Task requirements:
1. Answer these questions about the Attachments.me article, one per line, marking each answer (a), (b), or (c).
(a) Who is the CTO of Attachments.me?
(b) What share of all attachments do documents make up?
(c) Who is the co-founder working with Coe?
2. Revise the part of the Attachments.me article between "I assumed that" and "solid 5 percent.", inclusive, replacing "largest category" with "biggest group".
3. List every person the Attachments.me article names.

Extract to read:

Currently, Attachments.me allows you to search by file type, email address, or tag. And any of these searches can be saved with one-click in case it’s a search you do often. “Search is something we’re really trying to nail,” CTO Ben Coe tells us. And he says that they actually already go deeper than they indicate on the site. For example, they index both sending and receiver email addresses, the content of PDFs and text documents, and content from certain external sites like Flickr and YouTube.

Speaking of Flickr and YouTube, those are just the first two external services they’re highlighting. “We’ve built a very extensible approach and plan to branch out into crawling many external sites, along with many other types of structured data within email accounts. I think our coolest tech is built around this,” Coe says.

Okay, but what about Google? What’s to stop them from doing this — and why haven’t they already? “I think we’re approaching the problem from a different direction. Gmail is very good at what it does. Our approach puts more of a visual and social spin on the way you think about your history of email correspondence,” Coe says. “We plan on adding many services other than Gmail. I think every startup worries about competition, to a certain degree, but we’ve got plenty of other things to keep us up at night,” he continues.

Beyond search, the social element to this is the most interesting thing. “Your email is innately social; we want to help bring this out. We’ve added features that make it easy to share old attachments with your friends. We’d like to do a lot more: commenting, for instance,” Coe notes.

One potential issue is power email users. When they indexed my inbox, I was told by Attachments.me advisor Joe Stump that I had by far the most email they had ever seen. And because such a large part are PR pitches that include email signatures with images, that created a problem for my relevant results. But Attachments.me has been working on that too. “This is definitely a problem that’s on our minds,” Coe says. “We automatically hide images under a certain size–which helps deal with spam attachments, such as signatures. We group together attachments received repeatedly, and also avoid indexing anything placed in the spam folder,” he continues.

I assumed that most attachments were images, but that’s not the case. According to the data Attachments.me has so far, documents are the largest category, making up some 44 percent of all attachments. Images are second at 36 percent. Music is a solid 5 percent.

Currently, Attachments.me is just Coe and co-founder Jesse Miller (Stump helped them start the project and is now an advisor). And now that they’re out there in the wild, the next step is funding.

For users with a manageable amount of email mostly coming from people they actually know, Attachments.me should be a very useful service. And it’s clearly a juicy Google acquisition target going forward.

Data segment:
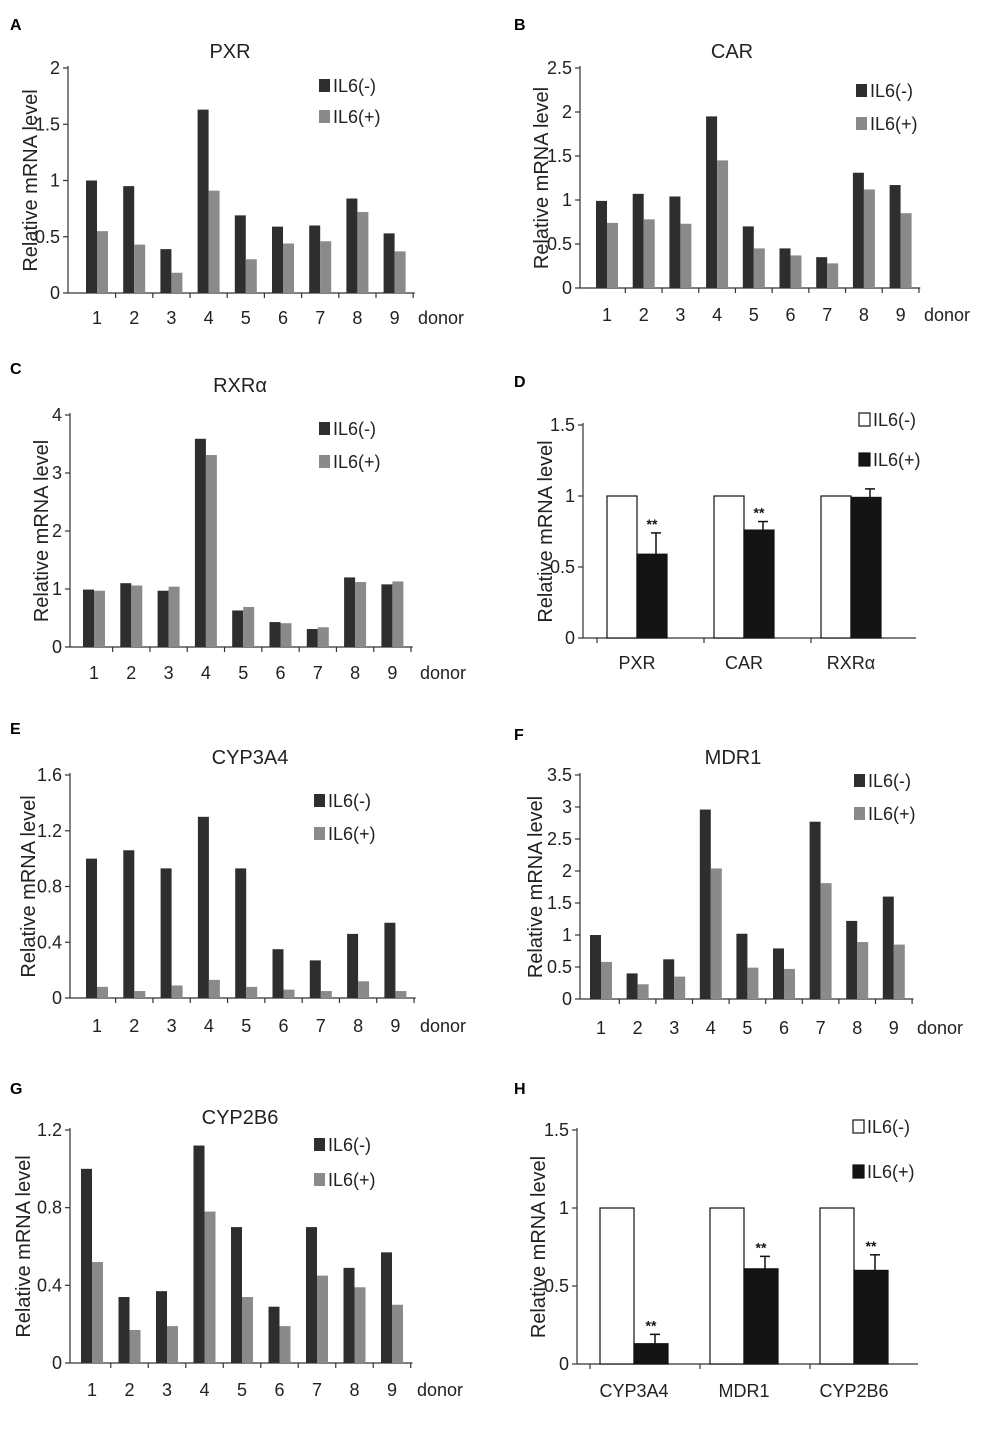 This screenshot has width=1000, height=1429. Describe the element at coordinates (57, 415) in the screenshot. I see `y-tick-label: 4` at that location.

List of answers:
1.
(a) Ben Coe
(b) About 44 percent
(c) Jesse Miller

2.
I assumed that most attachments were images, but that’s not the case. According to the data Attachments.me has so far, documents are the biggest group, making up some 44 percent of all attachments. Images are second at 36 percent. Music is a solid 5 percent.

3.
Ben Coe
Joe Stump
Jesse Miller